The first premise is "the knowledge rule":

(1) An assertion is entirely proper -- in a word, impeccable -- only if it asserts knowledge.

The reasoning assumes, for reductio ad absurdum:

(2) JTB is some justified true belief of Andy's that he does not know.

Another premise:

(3) Andy asserts JTB to Bob and Bob knows the content of Andy's assertion, JTB, to be a justified belief of Andy's.

Another premise:

(4) Bob accepts JTB by receiving Andy's testimony.

The next premise is supposed to be at least strongly supported, if not entailed, by (2)-(4):

(5) By accepting Andy's testimony of JTB, Bob acquires a belief in JTB that is epistemically impeccable.

In further defense of premise (5) it is claimed that Bob becomes "healthier, wealthier, and wiser" as a result of his acceptance of JTB.

The final premise is this:

(6) Only an impeccable assertion transmits an impeccable belief.

From (1), (5), and (6), is inferred:

(7) The assertion of JTB is an assertion of knowledge.

(7) Implies:

~(2) (That is, the reductio assumption that Andy's belief in JTB is merely a justified true belief, and not knowledge, is false.)

A final inference is made from ~(2) to the conclusion:

(8) Andy's JTB belief is justified only if he knows JTB. (44-46)

Premise (5) is inadequately supported.  Bob's accepting JTB from testimony that is only a justified true belief of Andy's, which Bob knows to be justified, could result in Bob's having only a justified true belief in JTB, not an impeccable belief.  As for the claim that Bob becomes healthier, wealthier, and wiser as a result, the truth of JTB could make Bob healthier and wealthier.  As for wisdom, the status of the JTB belief as a Gettier case would make Bob fail to gain knowledge, and Bob would not be wise to that.

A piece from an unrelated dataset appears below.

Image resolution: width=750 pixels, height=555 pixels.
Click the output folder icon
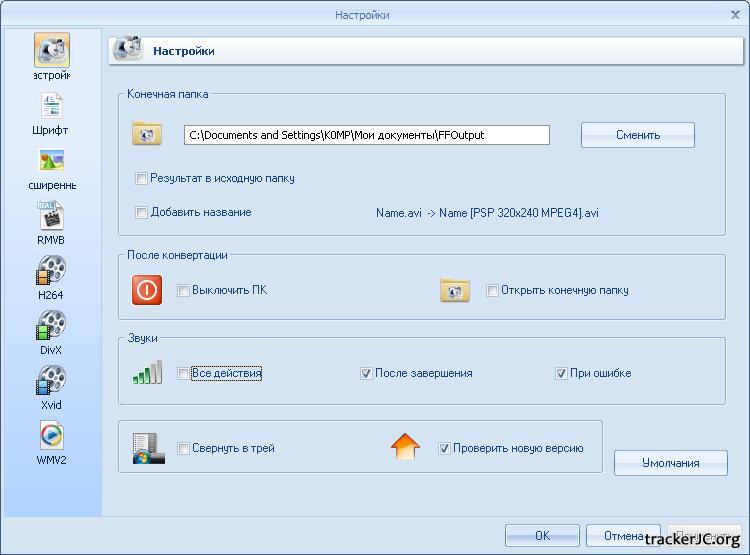coord(147,134)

Another weakness in this reasoning is premise (6) -- the claim that only impeccable assertion transmits[1] impeccable belief.  Not so.  Suppose that you know that I wishfully accept and confidently assert any positive claim about spinach that comes to my attention.  You also know of some remarkable circumstances that have arisen, namely, that the wildly irresponsible tabloid that I like to read will today inadvertently publish some actual fact or other about spinach.  I have read the spinach claim and asserted it to you.  You know that under these conditions I asserted something favorable about spinach only if it is true.  This knowledge, with your acceptance of my assertion, gives you an epistemically impeccable belief in its content.  Yet I did not have a reasonable basis for my spinach claim, much less was it an impeccable assertion.  Thus, contrary to (6), in the right circumstances a faulty assertion can transmit an impeccable belief.

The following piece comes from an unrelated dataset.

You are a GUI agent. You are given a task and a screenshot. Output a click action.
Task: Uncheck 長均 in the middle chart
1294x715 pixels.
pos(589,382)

This objection to (6) does not immediately refute KK, the main thesis of the chapter on testimony.  KK is the claim that what is required, to gain knowledge from an assertion by one who does know, is knowing that the asserter knows.  The objection to (6) is a case of gaining knowledge from an assertion by one who does not know, or even reasonably believe.  But if the objection works, then similar cases show that KK is also untrue.  Contrary to KK, in order to gain knowledge from an assertion by one who knows, we do not have to know that the asserter knows.  It is enough that we know that the content is asserted only if it is true.

V.

Without Justification poses useful challenges to epistemological orthodoxy.  Doughty defenses of dissident doctrines deserve deference.  At their worst, they can occasion a display of strength by an intellectual tradition.  At their best, they give us a Copernican revolution.



[1] The word "transmit" in (6) is being read to mean, "convey the content of."  If "transmit" in (6) is read to imply "sustain the quality of," then (6) is true.  Impeccable belief has to have an impeccable source to be a case of sustaining its source's quality.  But then the inference employing (6) to derive (7) is invalid.  Bob's impeccable belief from Andy's testimony need not have been a case of quality "transmission."  A testimonial belief can gain quality at the receiving end, as in the following example.